We’ll get the RPM plots for 3DMark on the screen now, representing performance for gaming workloads. Plotting fan RPM and GPU Edge temperature first, the OC VBIOS tries to sustain a GPU Edge temperature of about 72 degrees Celsius, which pushes an RPM of about 1300-1350. There’s a hard falloff at the beginning of the test from about 1700RPM down to this resting speed.

6 frequency red devil review all

Looking next at frequency response, we can see that the OC VBIOS averages about 1950MHz during the course of the 3DMark workload. The Silent VBIOS is able to carry its lower fan RPM in part thanks to the 1830MHz average frequency, a significant reduction versus the OC VBIOS.

Frequency vs. Others

7 frequency zoom red devil review all

Here’s a super zoomed-in look at some other cards. We can’t fit all of them, obviously, but it’ll give you a good idea of the upper and lower limits. The Taichi X and its 230W VBIOS still holds claim of the highest out-of-box frequency, in the 2020MHz range and above everything else. The MSI Gaming X is next, then the Red Devil, then the THICC and Reference card.
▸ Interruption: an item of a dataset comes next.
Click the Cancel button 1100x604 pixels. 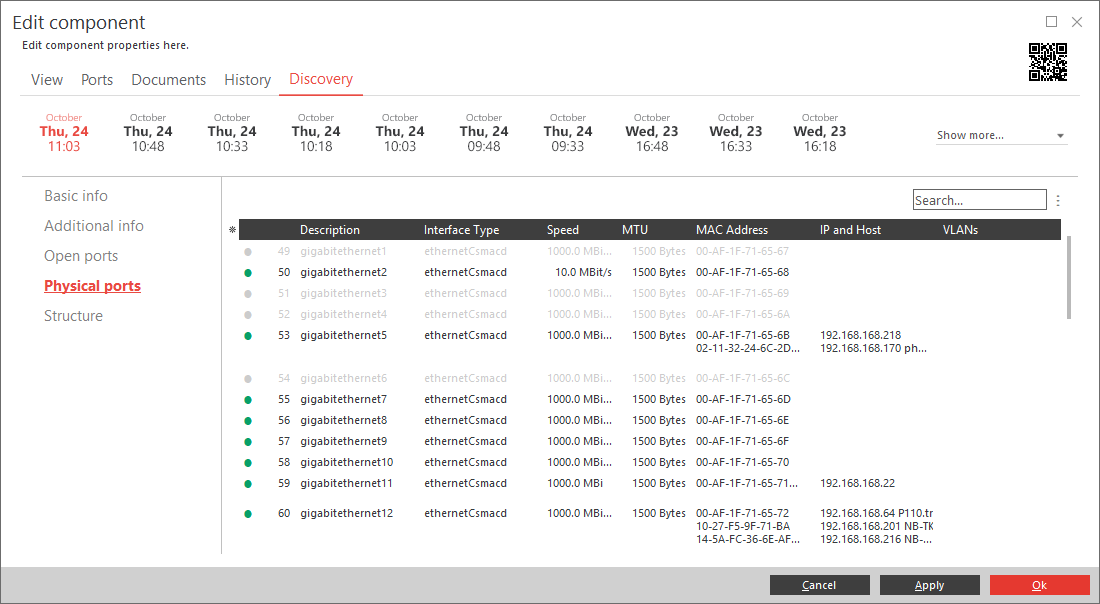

The AVG FPS delta between Reference and something like the Red Devil would be about 2-2.2% on average, for reference, so there’s not a big performance range here. Highest frequency isn’t a metric by which we judge value when the deltas are so low, especially when considering it can all be equalized in software. Also, this scale is 1850MHz to 2040MHz, so everything is blown-out to get a better view. It’d all be on top of each other if left with a normal scale.

Noise Levels

noise levels powercolor red devil all

Here’s a plot of noise levels at a given RPM. The curve isn’t as linear as some others we’ve seen and tops-out higher, giving some additional headroom at the high-end for cooling if desired. That said, at over 60dBA, not many people will want to venture this high in RPM. It’s also just genuinely not necessary, as the card remains well within operating bounds when pegged around 40dBA. The only use would be on-air heavy overclocks and powerplay table mods for competitive overclocking, but you’d be better off with a water-cooled card for that.

Conclusion

The Powercolor RX 5700 XT Red Devil is similar in performance to the Sapphire Nitro+, with the two trading places depending upon which benchmark is used. We’d assign a slight advantage to the Nitro+ (although the Red Devil has the second-best PCB we’ve looked at), but at the level of performance that both these cards achieve, it doesn’t matter too much which of the two is purchased. For a more affordable 5700 XT, the Gigabyte Gaming OC still makes the most sense. For one of the higher-end ones, we like either the Nitro+ or the Red Devil, and would pick according to looks, fitment, price, and availability in your region. Whichever is cheaper or readily available would be fine.

The Red Devil has some clear avenues for improvement, like utilization of the backplate as a heatsink via thermal pads for the memory, but is overall above average for coolers on the RX 5700 XT series. The Red Devil was heavily hyped over the past few months, but we have the advantage of looking at it last. Without the context of some of these other cards, like the strong Gaming OC and Nitro+ performance, the Red Devil would have a clear victory. With, however, the context of most the other relevant cards, the Red Devil fits in relatively equally with some of these others.